▶ **Listed entries**:

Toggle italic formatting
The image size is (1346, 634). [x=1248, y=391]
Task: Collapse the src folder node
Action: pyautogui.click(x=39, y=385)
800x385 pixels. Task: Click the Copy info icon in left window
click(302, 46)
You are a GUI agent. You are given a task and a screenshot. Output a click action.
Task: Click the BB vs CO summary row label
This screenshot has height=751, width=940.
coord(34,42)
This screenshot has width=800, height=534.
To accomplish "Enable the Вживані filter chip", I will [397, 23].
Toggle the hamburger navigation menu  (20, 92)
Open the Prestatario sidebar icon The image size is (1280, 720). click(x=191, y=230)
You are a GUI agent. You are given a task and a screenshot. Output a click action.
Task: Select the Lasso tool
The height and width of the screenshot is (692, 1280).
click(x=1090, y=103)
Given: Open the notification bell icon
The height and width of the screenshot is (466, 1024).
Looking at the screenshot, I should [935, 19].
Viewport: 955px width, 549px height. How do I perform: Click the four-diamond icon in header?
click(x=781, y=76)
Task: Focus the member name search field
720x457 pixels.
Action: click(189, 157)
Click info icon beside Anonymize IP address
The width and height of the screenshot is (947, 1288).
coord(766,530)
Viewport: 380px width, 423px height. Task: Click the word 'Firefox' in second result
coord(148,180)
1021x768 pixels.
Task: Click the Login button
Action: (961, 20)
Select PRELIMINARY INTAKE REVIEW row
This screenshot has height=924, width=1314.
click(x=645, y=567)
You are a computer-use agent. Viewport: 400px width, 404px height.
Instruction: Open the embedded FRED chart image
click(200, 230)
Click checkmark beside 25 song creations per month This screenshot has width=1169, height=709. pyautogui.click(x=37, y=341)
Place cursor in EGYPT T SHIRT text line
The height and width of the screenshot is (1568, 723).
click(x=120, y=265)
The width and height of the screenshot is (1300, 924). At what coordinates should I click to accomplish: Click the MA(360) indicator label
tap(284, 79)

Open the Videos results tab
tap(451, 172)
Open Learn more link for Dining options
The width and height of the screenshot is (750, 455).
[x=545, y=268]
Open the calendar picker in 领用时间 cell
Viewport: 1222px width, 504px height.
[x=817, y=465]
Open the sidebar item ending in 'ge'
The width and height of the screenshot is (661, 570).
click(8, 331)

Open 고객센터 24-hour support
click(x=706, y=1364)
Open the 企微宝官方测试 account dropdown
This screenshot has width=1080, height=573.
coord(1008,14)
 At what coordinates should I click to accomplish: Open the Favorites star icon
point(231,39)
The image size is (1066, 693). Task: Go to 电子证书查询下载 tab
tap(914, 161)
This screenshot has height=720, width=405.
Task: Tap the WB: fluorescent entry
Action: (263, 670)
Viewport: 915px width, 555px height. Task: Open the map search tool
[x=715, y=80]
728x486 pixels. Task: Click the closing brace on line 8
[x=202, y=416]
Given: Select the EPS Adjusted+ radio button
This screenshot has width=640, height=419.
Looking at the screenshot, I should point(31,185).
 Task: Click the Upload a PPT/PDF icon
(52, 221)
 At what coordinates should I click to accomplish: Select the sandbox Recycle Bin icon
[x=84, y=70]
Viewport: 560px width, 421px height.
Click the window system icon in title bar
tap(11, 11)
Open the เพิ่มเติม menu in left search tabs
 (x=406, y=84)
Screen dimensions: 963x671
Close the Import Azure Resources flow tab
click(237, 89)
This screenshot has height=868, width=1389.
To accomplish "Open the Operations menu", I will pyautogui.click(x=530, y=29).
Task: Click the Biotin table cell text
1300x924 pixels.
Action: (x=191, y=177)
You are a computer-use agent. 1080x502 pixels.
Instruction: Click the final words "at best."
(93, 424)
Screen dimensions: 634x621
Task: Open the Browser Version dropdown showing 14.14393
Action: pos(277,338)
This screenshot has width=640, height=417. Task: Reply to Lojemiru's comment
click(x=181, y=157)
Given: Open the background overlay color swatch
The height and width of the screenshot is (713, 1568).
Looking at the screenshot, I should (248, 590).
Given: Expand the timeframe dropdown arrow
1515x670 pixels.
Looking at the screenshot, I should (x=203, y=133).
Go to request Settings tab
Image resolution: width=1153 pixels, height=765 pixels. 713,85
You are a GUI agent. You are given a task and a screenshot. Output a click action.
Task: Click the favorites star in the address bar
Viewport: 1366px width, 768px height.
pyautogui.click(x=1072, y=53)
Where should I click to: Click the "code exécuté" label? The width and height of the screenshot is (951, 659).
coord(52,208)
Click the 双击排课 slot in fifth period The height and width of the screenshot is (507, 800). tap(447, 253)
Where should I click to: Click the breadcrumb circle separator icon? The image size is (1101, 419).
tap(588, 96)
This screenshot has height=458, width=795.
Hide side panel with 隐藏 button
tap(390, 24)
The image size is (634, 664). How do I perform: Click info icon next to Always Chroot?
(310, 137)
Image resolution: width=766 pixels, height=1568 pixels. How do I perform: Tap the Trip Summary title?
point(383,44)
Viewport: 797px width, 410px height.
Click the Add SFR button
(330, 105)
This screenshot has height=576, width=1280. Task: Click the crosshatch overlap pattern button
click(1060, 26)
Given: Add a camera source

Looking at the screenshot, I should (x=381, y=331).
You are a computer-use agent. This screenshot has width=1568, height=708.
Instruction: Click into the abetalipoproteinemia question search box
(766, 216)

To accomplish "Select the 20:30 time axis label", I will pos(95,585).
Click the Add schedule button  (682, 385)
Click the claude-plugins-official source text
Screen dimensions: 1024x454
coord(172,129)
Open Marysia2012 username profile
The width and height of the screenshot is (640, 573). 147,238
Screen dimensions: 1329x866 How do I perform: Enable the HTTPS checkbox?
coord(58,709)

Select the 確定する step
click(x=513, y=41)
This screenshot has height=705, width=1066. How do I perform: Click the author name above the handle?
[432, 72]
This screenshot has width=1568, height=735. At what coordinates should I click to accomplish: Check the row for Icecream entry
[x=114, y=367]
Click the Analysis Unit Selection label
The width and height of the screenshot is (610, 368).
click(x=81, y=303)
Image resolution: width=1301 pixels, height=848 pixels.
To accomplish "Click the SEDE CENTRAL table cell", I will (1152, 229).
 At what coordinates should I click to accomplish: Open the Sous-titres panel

▶ **Your goal**: For the data above, give the number of lines in which the word "will" appears, and nothing more.

▶ **Answer**: 4